§ Page
= = = = =

Long security-holding periods and high retention of in-house personnel have contributed to this Gold-rated fund's category-leading performance.

Low Turnover Creates High Marks for Dodge & Cox Stock

Laura Lallos: Hi, I'm Laura Lallos, a fund analyst here at Morningstar. I cover Dodge & Cox, a fund company that's earned a number of Gold ratings in our Analyst Rating system. We are pleased to have with us here today Charles Pohl and Diana Strandberg, to talk about the strategy that Dodge & Cox has used to such success for many years.

Maybe we could start by just talking about your primary approach to picking stocks. What are you looking for in general?

Charles Pohl: Our process is a combination of valuation and fundamentals. And we have a team of analysts. Their coverage is split up by industry, and they spend a lot of time looking at individual companies and trying to really understand a few key things about them. The strength of the business franchise; the quality of the management, in particular, the interest that the management has in building long-term shareholder value; and the potential for growth in future earnings and cash flow.

= = = = =

§ Entries

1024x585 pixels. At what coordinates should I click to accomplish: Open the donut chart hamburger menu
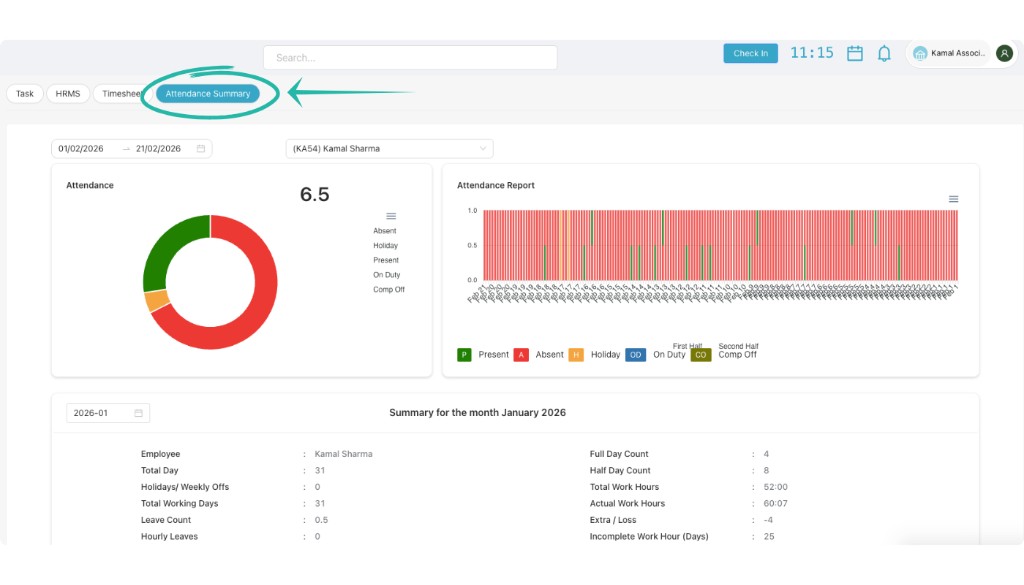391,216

= = = = =

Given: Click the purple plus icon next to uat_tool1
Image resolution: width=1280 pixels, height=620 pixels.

= = = = =

§ Set task 1
Answer these questions about the interview:
(a) What is Laura Lallos's role at Morningstar?
(b) Which two guests join her to discuss the Dodge & Cox strategy?
(c) According to Charles Pohl, how is the analysts' coverage divided?
§ Set task 2
Print the passage of the interview starting at "Long security-holding periods" and ending at "for many years.".
The items stand apart from the interview and are unrelated material.

§ Exercise output 1
(a) She is a fund analyst.
(b) Charles Pohl and Diana Strandberg.
(c) By industry.

§ Exercise output 2
Long security-holding periods and high retention of in-house personnel have contributed to this Gold-rated fund's category-leading performance.

Low Turnover Creates High Marks for Dodge & Cox Stock

Laura Lallos: Hi, I'm Laura Lallos, a fund analyst here at Morningstar. I cover Dodge & Cox, a fund company that's earned a number of Gold ratings in our Analyst Rating system. We are pleased to have with us here today Charles Pohl and Diana Strandberg, to talk about the strategy that Dodge & Cox has used to such success for many years.